Tainã define seu livro como “apartidário”, em defesa das liberdades democráticas. Para o jornalista Antônio Prata, que também integra a coletânea, a união em torno da sobrevivência minimamente digna deve ser central nas lutas por vir.  “Aqueles que chamávamos de golpistas há alguns anos, talvez sejam alguns que possamos contar. O centrão fisiológico, talvez seja quem vai barrar pena de morte legalizada pela PM. Ou falamos com o Romero Jucá, ou com um torturador do DOI-Codi. Se tamparmos o nariz e não falarmos, pode ser tarde demais.”

Ele argumenta que a democracia deve ser um projeto maior, e que é necessário “furar a bolha” dos que já são engajados no ativismo social. “Temos que abrir o leque e lutar pela democracia. É maior do que nosso projeto, é a democracia. Tem mais gente que pensa diferente mas compactua com isso. Temos que negociar neste momento. Não podemos nos fechar em nossa bolha para não acontecer o que já está acontecendo”, disse.
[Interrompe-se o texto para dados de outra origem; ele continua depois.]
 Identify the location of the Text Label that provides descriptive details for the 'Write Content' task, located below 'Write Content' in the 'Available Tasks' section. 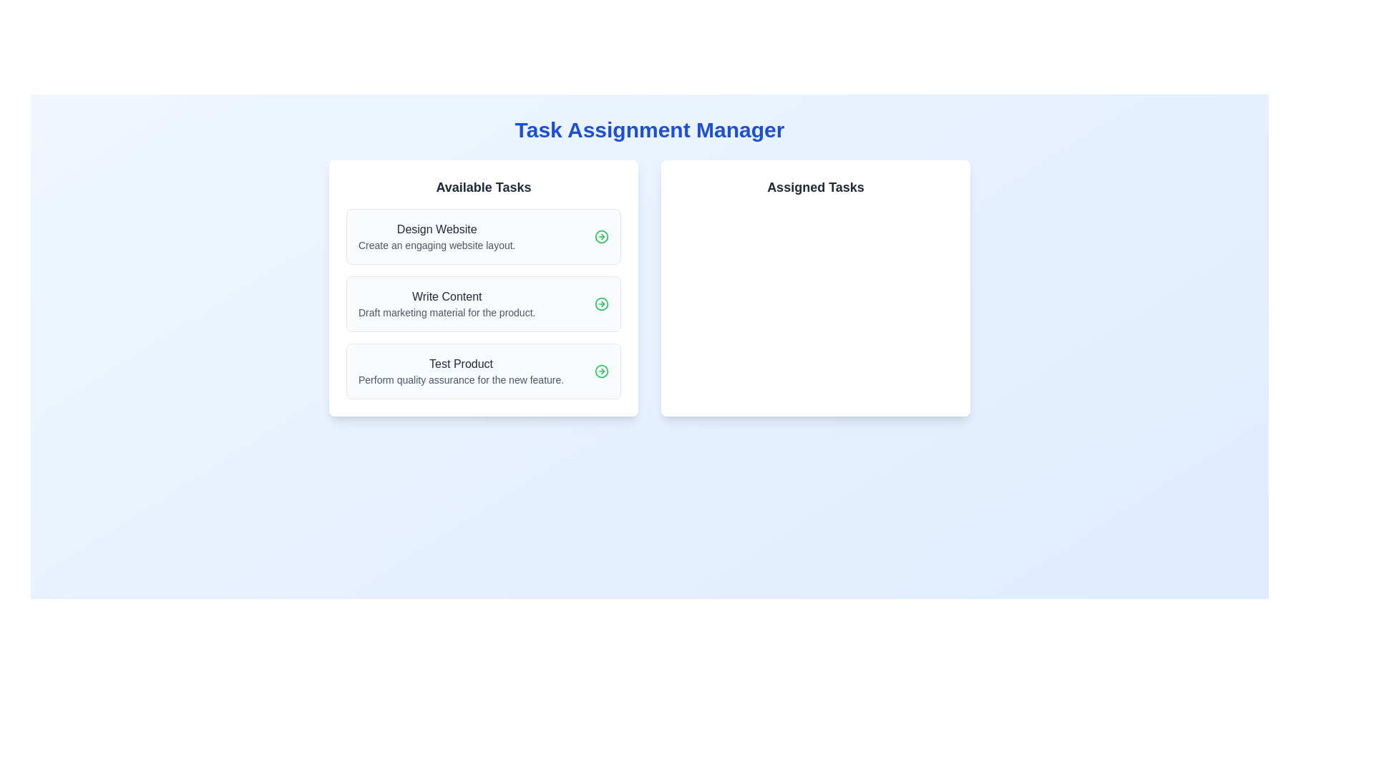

“Com a vitória do Bolsonaro tenho mais amigos, os fascistas tucanos não parecem mais fascistas. Eu falava que o Mário Covas era fascista em 1993. Eu estava errado, abre-se uma visão de um campo democrático. Temos que estender as mãos para fora daqui para todos que estão a fim de defender a democracia. Nossa obrigação é abrir o campo. Não vamos fazer resistência com grêmio da FFLCH (Faculdade de Filosofia, Letras e Ciências Humanas da Universidade de São Paulo). Não vamos vencer assim”, completou.